On Fri, Nov 14, 2025 at 10:16:01AM +0100, Arnd Bergmann wrote:
> On Fri, Nov 14, 2025, at 09:48, Thomas Weißschuh wrote:
> > On Fri, Nov 14, 2025 at 09:13:02AM +0100, Arnd Bergmann wrote:
> >> On Thu, Nov 13, 2025, at 16:30, Thomas Weißschuh wrote:
> >> 
> >> __NR_clock_getres and vdso_clock_getres() both always return a
> >> __kernel_old_timespec, so I now think it's best to return that from
> >> sys_clock_getres() without the __NR_clock_getres_time64 alternative
> >> here and not worry about whether that is a 32-bit or 64-bit type,
> >>
> >> I should have thought this through better in my comments to the
> >> previous version.
> >> 
> >> In kernels without CONFIG_COMPAT_32BIT_TIME, we currently leave
> >> out the clock_getres/clock_gettime/gettimeofday/time syscalls,
> >> but still provide the vdso interfaces. For consistency we should
> >> probably leave out both syscall and vdso in that configuration,
> >> and then we also don't need to compare the vdso_getres result
> >> against sys_getres_time64.
> >
> > That sounds good. But today no vDSO provides clock_getres_time64,
> > so removing clock_getres from the vDSO will affect users.
> 
> In what way? When we introduced the clock_gettime64()
> vdso call, we debated also adding time64(), gettimeofday_time64()
> and clock_getres_time64() but decided against that based on
> the argument that the libc can implement all of these efficiently
> with just clock_gettime64().

clock_getres_time64() can't be implemented with vdso_clock_gettime64().
It could use vdso_clock_getres() as the resolution should never
overflow the type. But nobody seems to do this either.

> If you think that clock_getres_time64() is important, I don't
> mind changing that, especially now that we have a shared vdso
> for all architectures. The arguments here is a bit different,
> since an efficient clock_getres() function in libc requires
> caching the values in userspace, while an efficient gettimeofday()
> is much simpler, by calling vdso_clock_gettime_time64()

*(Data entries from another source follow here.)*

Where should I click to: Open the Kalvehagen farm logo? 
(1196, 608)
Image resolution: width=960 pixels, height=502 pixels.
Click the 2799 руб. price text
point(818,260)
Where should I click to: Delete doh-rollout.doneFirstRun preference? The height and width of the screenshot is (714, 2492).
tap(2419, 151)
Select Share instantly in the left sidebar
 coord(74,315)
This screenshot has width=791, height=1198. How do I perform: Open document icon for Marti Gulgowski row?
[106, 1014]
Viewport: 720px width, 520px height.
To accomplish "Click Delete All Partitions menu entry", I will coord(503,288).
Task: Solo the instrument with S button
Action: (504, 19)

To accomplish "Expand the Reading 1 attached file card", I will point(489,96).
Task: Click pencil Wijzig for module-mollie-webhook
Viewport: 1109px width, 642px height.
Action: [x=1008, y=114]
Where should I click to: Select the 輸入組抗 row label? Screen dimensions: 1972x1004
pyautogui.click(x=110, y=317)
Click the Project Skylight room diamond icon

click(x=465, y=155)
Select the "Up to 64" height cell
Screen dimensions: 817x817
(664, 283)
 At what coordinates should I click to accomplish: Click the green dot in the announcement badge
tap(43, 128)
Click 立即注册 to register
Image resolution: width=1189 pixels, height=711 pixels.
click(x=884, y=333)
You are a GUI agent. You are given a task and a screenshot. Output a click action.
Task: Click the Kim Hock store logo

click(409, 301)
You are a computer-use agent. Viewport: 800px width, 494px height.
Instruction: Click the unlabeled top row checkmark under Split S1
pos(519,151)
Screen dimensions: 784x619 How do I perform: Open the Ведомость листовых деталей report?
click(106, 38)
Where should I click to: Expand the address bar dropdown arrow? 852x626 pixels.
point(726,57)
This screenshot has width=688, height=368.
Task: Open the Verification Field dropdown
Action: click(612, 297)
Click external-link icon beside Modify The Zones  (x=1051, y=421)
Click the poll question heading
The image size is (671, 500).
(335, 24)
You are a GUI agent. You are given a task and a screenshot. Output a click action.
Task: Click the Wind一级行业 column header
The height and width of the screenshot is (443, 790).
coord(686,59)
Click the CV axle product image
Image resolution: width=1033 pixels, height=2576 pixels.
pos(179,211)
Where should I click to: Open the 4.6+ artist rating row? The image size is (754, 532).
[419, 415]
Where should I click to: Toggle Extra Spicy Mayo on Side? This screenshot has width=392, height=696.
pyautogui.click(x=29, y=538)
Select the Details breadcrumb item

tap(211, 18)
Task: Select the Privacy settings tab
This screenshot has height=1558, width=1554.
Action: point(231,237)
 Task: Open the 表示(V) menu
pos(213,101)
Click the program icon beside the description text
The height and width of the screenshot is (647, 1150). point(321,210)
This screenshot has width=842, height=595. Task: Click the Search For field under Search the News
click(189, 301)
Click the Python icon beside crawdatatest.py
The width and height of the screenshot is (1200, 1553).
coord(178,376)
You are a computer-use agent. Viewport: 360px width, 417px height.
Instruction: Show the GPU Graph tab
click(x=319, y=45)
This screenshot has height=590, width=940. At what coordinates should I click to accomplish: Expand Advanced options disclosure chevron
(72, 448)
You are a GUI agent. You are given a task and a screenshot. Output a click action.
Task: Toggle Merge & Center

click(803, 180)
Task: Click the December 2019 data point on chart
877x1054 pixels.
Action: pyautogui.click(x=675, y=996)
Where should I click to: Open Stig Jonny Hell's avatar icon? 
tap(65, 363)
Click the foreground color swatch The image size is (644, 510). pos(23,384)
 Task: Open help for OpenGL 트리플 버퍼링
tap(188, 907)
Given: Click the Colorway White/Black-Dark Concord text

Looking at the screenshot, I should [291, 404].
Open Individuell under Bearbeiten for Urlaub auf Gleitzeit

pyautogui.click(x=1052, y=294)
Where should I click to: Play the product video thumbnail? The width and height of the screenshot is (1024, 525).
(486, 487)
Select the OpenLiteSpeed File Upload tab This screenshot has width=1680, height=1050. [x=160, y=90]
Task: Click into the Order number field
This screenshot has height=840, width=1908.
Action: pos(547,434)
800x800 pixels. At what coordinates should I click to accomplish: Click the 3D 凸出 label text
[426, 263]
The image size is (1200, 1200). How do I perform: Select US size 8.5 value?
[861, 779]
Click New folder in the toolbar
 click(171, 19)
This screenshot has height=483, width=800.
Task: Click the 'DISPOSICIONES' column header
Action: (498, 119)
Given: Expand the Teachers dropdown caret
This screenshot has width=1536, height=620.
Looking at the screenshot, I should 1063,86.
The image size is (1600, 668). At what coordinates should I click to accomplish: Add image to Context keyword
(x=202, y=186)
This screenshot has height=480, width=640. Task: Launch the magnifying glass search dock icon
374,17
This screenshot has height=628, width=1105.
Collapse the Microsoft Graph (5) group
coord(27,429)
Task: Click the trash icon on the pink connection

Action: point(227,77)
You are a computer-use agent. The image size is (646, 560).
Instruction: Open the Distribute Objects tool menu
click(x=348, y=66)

I don't think it is important. For my SPARC vDSO series I even
dropped the regular clock_getres() after your request. But because it
doesn't exist we need to handle the presence of vdso_clock_getres() and
the simultaneous absence of sys_clock_getres() in the test.

> > So we will end up with some sort of inconsistency in any case.
> > While I agree that it would be nice if the type mangling was unnecessary,
> > I prefer to correctly test what we have today. If we decide to simplify
> > the vDSO itself then we have working tests.
> 
> Sorry, I'm not following. Do you mean we need the mangling since we
> support the vdso for configurations without the direct syscalls, or
> do you mean something else?

Exactly.

> I don't think we can actually build a full userspace (other than nolibc)
> that works with CONFIG_COMPAT_32BIT_TIME=n, so I'm not particularly
> worried about testing the vdso for that case.

musl 1.2 started to always use 64-bit times. Looking at both the musl and glibc
code, they always try the 64-bit variant first.
I think they should work fine.

Personally I'd like to have tests for the functionality that exists.
Even if there are currently no users.

> You already skip testing vdso_time() if sys_time() is unavailable, and I
> think we can do it the exact same way for all five vdso calls.

That was an oversight.

> > sys_clock_gettime() should probably be called sys_clock_gettime64(),
> > as that is what it actually is.
> 
> That also seems wrong, as there is no clock_gettime64 on 64-bit
> architectures, only clock_gettime.

I referred to the type that it returns, which is always 64-bit.
Another name, without the sys_ prefix, would be better.

> > FYI: gettimeoday() seems to be available even in kernels without
> > CONFIG_COMPAT_32BIT_TIME.
> 
> I see, that does sound like a mistake. It's relatively harmless,
> but I think it would be safe to change this along with changing
> the vdso to only expose the time32 interfaces when COMPAT_32BIT_TIME
> is enabled.

IMO that would need to be another series with its own discussion.